Exercice court A: Pour chaque affirmation, dites par oui ou non si elle concorde avec l'article sur l'Autoroute de la chaleur, et citez à l'identique les mots de l'article qui le prouvent. (i) Le réseau souterrain alimente l'équivalent de 35 000 foyers. (ii) L'ancienne centrale thermique brûlait du charbon venu de Pologne. (iii) La Métropole européenne de Lille regroupe 95 communes.
Exercice court B: Reprenez l'article sur l'Autoroute de la chaleur juste après sa dernière phrase et poursuivez-en la rédaction.

A Lille et Roubaix, Veolia transforme les déchets ménagers en énergie pour chauffer les habitants

Fini le charbon ! A l’issue d’un chantier titanesque de trois ans, les habitants de la Métropole européenne de Lille sont désormais chauffés grâce à l’énergie renouvelable produite par l’incinération de leurs déchets. La chaleur circule à travers un réseau urbain souterrain de 20 km permettant d’alimenter l’équivalent de 35 000 foyers. Une énergie doublement durable puisque cette « Autoroute de la chaleur » a permis de fermer l’ancienne centrale thermique qui utilisait jusque-là un charbon en provenance de Colombie. Découverte d’un projet audacieux d’économie circulaire locale aux enjeux et bénéfices multiples.

 

La transformation écologique, il y a ceux qui en parlent, et ceux qui la font. Engagée dans un ambitieux Plan Climat Air Énergies Territorial, la Métropole européenne de Lille (MEL), composée de 95 communes, a sollicité Veolia pour « verdir » son mix énergétique et étendre les réseaux de chaleur urbains existants. « L’enjeu de cette démarche était triple, explique Aurélie Lapidus, Directrice de la région Recyclage et Valorisation des Déchets en Hauts-de-France : diminuer les quantités de déchets ultimes, stopper l’utilisation du charbon et, enfin, favoriser une économie circulaire locale, à un prix compétitif pour les usagers. Pour y parvenir, Veolia s’est appuyé sur le centre de valorisation énergétique (CVE) d’Halluin. Appartenant à la MEL et exploité par le groupe, il produisait déjà de l’électricité à partir des ordures ménagères des habitants. Dès lors, pourquoi ne pas le modifier pour qu’il puisse aussi produire de la chaleur ? »

 

Le CVE, clé de voûte de l’Autoroute de la chaleur

Le schéma théorique est assez simple. Comme dans une maison, le chauffage fonctionne en boucle fermée : l’eau chaude part du CVE, qui fait office de chaudière, et y revient. Le réseau de transport, en traversant dix communes sur vingt kilomètres, l’un des plus longs et puissants d’Europe, joue le rôle des tuyaux qui acheminent la chaleur ; Enfin, les villes de Lille et Roubaix bénéficient de cette chaleur via de gros échangeurs qui font office de radiateurs.

Données fournies:

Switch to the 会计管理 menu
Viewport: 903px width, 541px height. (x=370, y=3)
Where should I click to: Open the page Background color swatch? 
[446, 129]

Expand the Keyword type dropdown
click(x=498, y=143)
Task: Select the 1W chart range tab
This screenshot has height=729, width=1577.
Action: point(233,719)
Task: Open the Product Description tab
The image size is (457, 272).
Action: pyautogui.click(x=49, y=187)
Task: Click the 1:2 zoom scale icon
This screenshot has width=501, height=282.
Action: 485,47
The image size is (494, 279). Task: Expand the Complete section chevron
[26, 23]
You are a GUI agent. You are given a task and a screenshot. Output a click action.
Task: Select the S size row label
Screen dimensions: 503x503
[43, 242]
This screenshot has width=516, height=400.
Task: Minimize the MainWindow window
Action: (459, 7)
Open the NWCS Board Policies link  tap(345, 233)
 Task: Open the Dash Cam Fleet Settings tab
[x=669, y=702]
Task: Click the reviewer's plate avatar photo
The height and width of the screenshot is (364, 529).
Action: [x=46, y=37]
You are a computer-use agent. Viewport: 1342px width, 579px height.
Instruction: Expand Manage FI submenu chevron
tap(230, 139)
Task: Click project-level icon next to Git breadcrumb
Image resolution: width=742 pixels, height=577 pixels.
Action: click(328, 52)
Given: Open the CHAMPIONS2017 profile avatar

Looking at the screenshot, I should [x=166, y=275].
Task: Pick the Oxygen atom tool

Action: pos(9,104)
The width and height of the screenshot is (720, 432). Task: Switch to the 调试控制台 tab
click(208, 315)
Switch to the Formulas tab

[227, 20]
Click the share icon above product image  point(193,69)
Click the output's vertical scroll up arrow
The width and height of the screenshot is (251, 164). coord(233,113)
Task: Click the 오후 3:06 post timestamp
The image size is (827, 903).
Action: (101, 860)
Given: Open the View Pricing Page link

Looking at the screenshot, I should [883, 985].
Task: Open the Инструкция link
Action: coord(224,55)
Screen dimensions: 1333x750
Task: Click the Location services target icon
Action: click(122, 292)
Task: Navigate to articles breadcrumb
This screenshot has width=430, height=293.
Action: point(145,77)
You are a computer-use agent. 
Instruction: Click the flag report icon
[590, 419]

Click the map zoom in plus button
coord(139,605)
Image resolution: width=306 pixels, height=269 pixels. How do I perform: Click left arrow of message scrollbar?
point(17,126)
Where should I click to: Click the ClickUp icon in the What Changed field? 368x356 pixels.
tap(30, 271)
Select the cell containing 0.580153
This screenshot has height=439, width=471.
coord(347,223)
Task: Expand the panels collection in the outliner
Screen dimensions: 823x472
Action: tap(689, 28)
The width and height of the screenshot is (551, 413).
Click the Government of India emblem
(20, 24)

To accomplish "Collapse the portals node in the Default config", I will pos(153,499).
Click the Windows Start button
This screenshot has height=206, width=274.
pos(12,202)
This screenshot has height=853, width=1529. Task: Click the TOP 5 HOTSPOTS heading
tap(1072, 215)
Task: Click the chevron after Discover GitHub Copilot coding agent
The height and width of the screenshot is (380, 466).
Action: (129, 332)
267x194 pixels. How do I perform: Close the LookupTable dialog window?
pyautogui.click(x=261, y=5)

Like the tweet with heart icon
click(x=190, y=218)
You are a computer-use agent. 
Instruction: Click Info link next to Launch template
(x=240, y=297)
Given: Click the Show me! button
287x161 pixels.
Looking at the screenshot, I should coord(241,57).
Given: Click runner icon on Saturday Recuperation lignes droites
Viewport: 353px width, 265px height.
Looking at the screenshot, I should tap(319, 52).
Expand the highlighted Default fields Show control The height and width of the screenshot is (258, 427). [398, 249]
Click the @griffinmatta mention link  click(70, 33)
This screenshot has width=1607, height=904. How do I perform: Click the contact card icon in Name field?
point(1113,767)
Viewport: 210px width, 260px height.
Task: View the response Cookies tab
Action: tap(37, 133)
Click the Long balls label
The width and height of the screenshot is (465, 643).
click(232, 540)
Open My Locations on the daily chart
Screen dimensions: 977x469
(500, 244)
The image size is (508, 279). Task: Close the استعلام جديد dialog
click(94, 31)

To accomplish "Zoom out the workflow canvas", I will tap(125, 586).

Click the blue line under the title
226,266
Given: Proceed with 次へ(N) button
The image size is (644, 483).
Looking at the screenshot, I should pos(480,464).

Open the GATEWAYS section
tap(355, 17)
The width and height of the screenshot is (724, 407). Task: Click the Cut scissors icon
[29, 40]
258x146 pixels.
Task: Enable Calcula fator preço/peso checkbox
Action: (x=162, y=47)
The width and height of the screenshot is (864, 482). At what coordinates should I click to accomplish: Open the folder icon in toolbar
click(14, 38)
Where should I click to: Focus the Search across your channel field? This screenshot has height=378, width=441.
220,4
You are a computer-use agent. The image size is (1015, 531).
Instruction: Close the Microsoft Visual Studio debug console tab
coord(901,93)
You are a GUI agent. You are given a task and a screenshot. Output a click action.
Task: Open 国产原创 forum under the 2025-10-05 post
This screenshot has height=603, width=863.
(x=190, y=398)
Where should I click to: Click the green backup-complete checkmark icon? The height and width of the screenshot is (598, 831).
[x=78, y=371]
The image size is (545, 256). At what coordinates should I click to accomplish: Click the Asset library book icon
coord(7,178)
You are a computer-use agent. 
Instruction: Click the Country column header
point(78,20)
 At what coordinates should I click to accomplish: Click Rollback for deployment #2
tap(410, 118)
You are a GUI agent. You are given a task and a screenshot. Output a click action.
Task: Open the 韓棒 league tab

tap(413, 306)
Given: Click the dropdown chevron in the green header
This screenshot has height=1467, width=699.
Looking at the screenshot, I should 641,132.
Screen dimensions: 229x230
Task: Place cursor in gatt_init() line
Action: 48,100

Résultat attendu A:
(i) Oui : « permettant d’alimenter l’équivalent de 35 000 foyers ».
(ii) Non : « un charbon en provenance de Colombie ».
(iii) Oui : « composée de 95 communes ».

Résultat attendu B:
Une boucle d’économie circulaire 

« Avec ce projet gigantesque, ce sont 7 000 m3 d’eau chauffée à 119°C qui circulent sous pression (29 bars) en partance d’Halluin, détaille Patrick Hasbroucq, directeur des Unités industrielles à la DR Hauts-de-France. Au bout de 5 heures et 45 minutes, et après avoir chauffé près de 35 000 équivalents-logements, cette eau revient au CVE à 78°C, avant de se réchauffer et de repartir vers Lille et Roubaix. La puissance du CVE va permettre de livrer, chaque année, 270 GWh d’énergie thermique pour ces 35 000 logements, et 91 GWh d’énergie électrique, soit l’équivalent de la consommation de 20 000 logements. » La boucle d’économie circulaire est bouclée : 1,2 million d’habitants sur la métropole génèrent chaque année 350 000 tonnes de déchets résiduels qui sont ensuite incinérés pour se transformer en chaleur et en électricité. Le déchet devient une ressource.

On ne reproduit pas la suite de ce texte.